Les parlementaires, réunis en Assemblée Nationale, ont joué le rôle d’Assemblée Constituante, dont les membres auraient dû être élus par suffrage direct dans les élections de 2002, selon le pacte souscrit en septembre 2001 entre les 3 partis majoritaires.

Le président Fernández a opté pour la formule de l’Assemblée « qui révise la Constitution » , parce qu’il estime « traumatique et coûteuse » l’institution d’une Assemblée Constituante, selon les termes du pacte de septembre 2001.

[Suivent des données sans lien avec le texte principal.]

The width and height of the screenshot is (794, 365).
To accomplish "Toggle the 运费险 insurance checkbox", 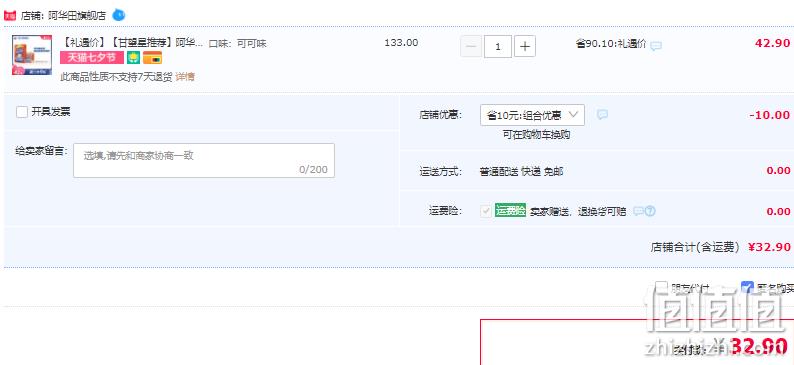I will 486,211.
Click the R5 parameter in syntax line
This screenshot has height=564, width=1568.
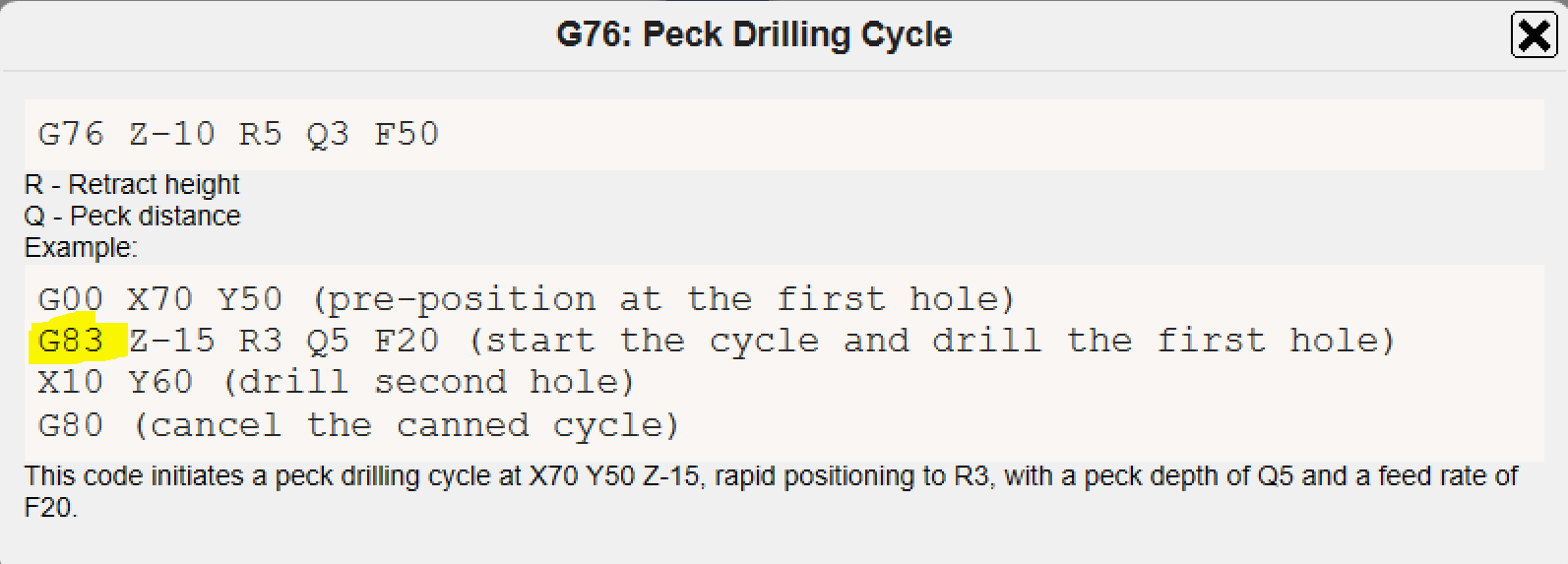pyautogui.click(x=261, y=134)
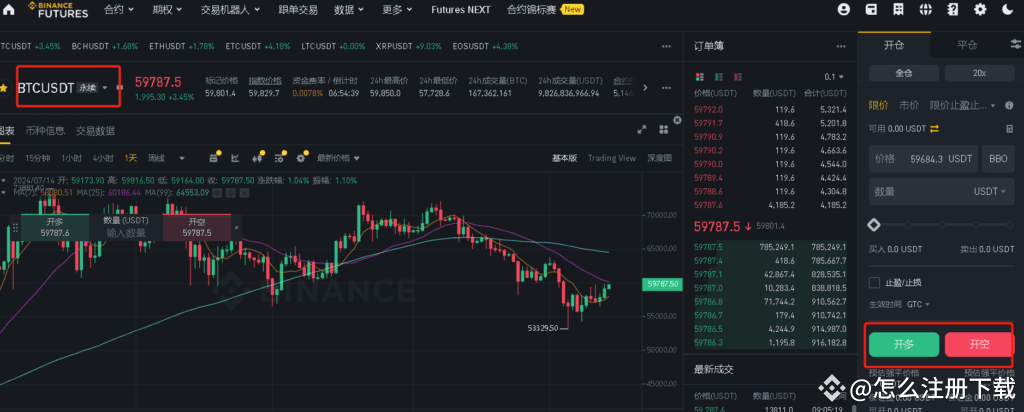1024x412 pixels.
Task: Open the wallet icon in top bar
Action: point(871,10)
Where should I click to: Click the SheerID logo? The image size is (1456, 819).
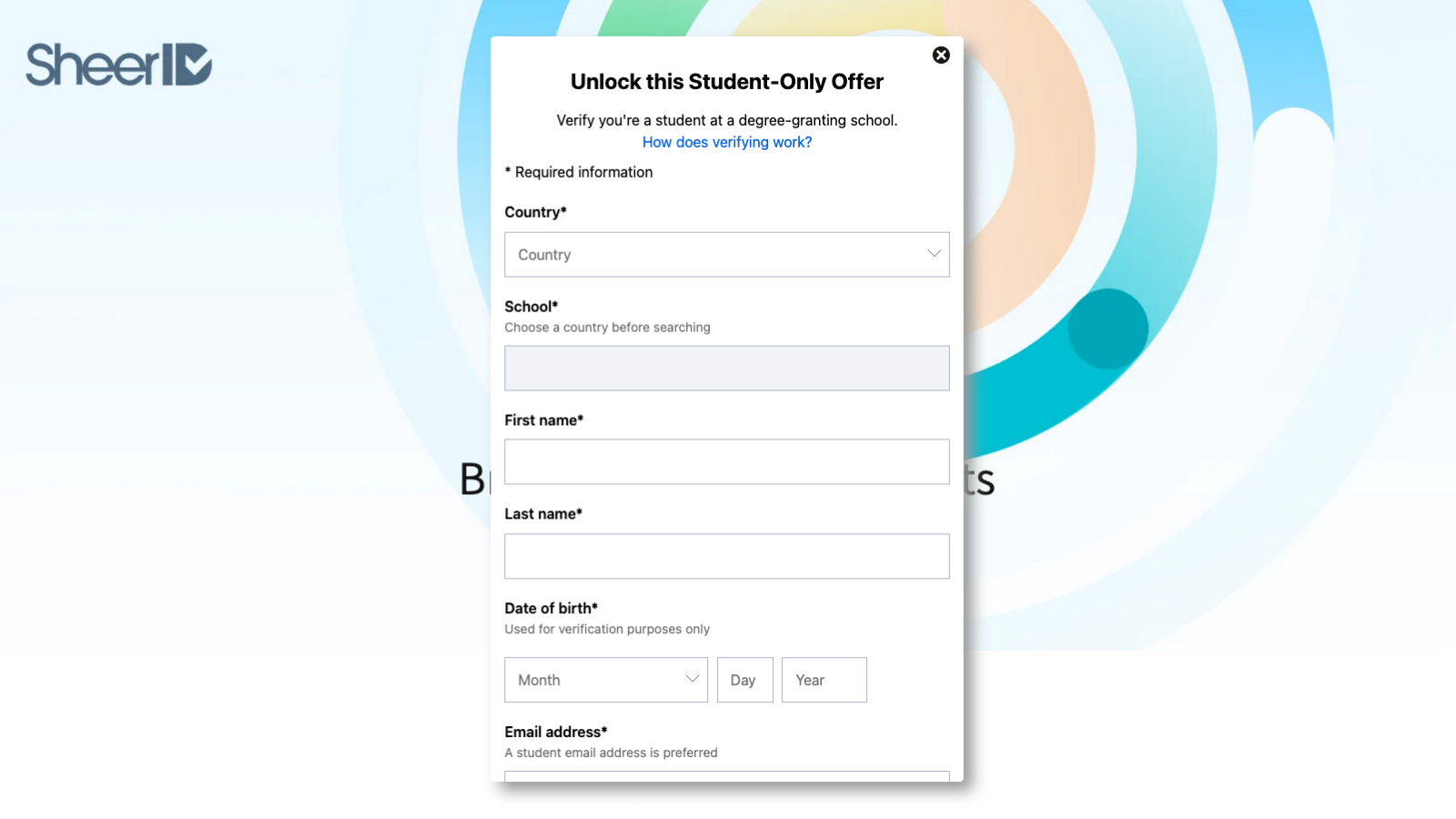pyautogui.click(x=118, y=65)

Par la suite, pour faciliter le débat parlementaire sur le projet de l’Exécutif, le président Leonel Fernández Reyna du Pld et le leader de l’opposition (Prd) Miguel Vargas Maldonado ont conclu, en date du 14 mai 2009, un nouveau pacte dont les clauses ont été appliquées telles quelles (avec de légères modifications apportées après chaque révision) par la majorité des parlementaires de l’Assemblée.

Alors que l’Assemblée des parlementaires a déjà procédé à deux révisions du projet constitutionnel, plusieurs voix s’élèvent pour demander une nouvelle révision, tandis que d’autres exigent de l’Administration Fernández et de l’Assemblée nationale de surseoir à la promulgation de la Nouvelle constitution. [wel rc apr 16/10/2009 1 :00]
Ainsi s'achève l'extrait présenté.